Olho na direção apontada e vejo um senhor sentado num banco próximo e digo-lhe que não, nem ideia.

– Ali está El Negro Jefe, Obdulio Varela.

Eu já tinha ouvido falar dele e não pude deixar de sentir um arrepio por estar próximo a essa lenda do esporte mundial, aquele que havia comandado a vitória sobre o Brasil em 1950. Aproximo-me dele, ele me nota e eu, entre temeroso e aflito, pergunto se poderia sentar-me ao seu lado. Ele permanece calado o que para mim era um sim. Sento-me e me apresento. Quando lhe digo que sou brasileiro, ele me olha e me oferece um sorriso tímido e cansado. O tempo havia passado, porém se podia notar seu físico de ex-atleta, ainda forte, ombros largos, cabeça eternamente para o alto. Em seguida, num tom amável me diz:

Tenho certeza de que me vai perguntar sobre o maracanazo, não? Todos perguntam!

Apenas me recupero da surpresa de ouvi-lo falar um quase perfeito português, lhe respondo:

– Sim, mas não mais que cinco perguntas ok?

– Ok, me responde, me dando uma palmadinha na perna.

– Que você disse aos seus companheiros antes de entrar em campo naquela final de 1950?

Disse a eles, vamos tranquilos, não olhem para cima, não olhem para as arquibancadas, o jogo se joga aqui embaixo.

– O que você fez à noite, logo depois daquela partida?

Deixei o hotel e saí a caminhar sozinho pelas ruas, àquela hora completamente vazias. Entrei num bar e pedi uma cachaça. Para minha surpresa, os brasileiros me reconheceram e me felicitaram. Muitos deles ficaram tomando comigo até de madrugada.

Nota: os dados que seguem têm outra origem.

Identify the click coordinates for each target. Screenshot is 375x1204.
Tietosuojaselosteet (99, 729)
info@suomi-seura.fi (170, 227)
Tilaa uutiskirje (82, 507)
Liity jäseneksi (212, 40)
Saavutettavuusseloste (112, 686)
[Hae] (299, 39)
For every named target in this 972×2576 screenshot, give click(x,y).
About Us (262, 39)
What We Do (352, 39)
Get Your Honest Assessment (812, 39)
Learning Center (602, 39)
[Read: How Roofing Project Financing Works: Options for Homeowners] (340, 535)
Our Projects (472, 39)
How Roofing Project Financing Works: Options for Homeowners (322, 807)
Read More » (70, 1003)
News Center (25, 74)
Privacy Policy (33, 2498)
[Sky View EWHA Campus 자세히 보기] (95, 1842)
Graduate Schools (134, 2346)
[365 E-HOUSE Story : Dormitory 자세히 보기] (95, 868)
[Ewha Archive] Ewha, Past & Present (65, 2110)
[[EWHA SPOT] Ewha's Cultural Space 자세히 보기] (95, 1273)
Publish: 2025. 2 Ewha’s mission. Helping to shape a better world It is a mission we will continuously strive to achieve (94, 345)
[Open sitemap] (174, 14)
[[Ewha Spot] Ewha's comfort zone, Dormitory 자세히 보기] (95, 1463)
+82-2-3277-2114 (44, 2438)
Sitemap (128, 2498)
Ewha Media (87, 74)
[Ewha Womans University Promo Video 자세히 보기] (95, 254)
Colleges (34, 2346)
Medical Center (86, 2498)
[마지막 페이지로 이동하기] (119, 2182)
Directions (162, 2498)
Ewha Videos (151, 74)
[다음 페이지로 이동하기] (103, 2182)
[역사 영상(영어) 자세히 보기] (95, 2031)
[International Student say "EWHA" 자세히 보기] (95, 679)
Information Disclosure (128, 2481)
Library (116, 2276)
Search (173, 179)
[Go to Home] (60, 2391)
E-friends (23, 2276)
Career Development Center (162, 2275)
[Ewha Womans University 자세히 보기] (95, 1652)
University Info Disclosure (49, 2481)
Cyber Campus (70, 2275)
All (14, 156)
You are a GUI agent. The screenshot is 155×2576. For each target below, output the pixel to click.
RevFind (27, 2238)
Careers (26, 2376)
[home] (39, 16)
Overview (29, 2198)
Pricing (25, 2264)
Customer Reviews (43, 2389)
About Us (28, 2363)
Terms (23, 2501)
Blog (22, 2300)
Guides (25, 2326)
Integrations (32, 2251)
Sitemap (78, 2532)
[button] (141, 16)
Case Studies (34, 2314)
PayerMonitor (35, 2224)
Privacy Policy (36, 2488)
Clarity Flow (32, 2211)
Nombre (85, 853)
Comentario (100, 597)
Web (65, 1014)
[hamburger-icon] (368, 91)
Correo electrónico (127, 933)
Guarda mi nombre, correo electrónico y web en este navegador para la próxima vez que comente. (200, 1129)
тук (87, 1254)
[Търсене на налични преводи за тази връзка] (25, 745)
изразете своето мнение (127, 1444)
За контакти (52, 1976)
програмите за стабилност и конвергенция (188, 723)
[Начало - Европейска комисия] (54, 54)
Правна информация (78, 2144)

– É verdade que, anos mais tarde, você se disse arrependido de haver ganhado aquela final?

É verdade, se tivesse que jogar aquela final outra vez, faria um gol contra. Ao ganhar aquela final, só os cartolas uruguaios ganharam e só fizemos arruinar a festa dos brasileiros.

– Qual foi a partida mais difícil da sua vida?

Foi quando estreei no Club Deportivo Juventud. Eu era muito jovem e minhas pernas tremiam.

– O dia mais triste?

Quando morreu minha mulher. O mundo acabou para mim.

Baixou o olhar e pude ver seus olhos minados em lágrimas. Levantei-me, dei-lhe um forte abraço e lhe agradeci por aqueles momentos inesquecíveis que havia passado ao seu lado. Lá fora, um céu azul cristalino e sem nuvens encobria a cidade às margens do Rio de La Plata. Por muitos dias não pude deixar de pensar naquele encontro.

Junho, 2020

N.A. – Obdulio Varela morreu em 1996, poucos meses após o falecimento da sua esposa.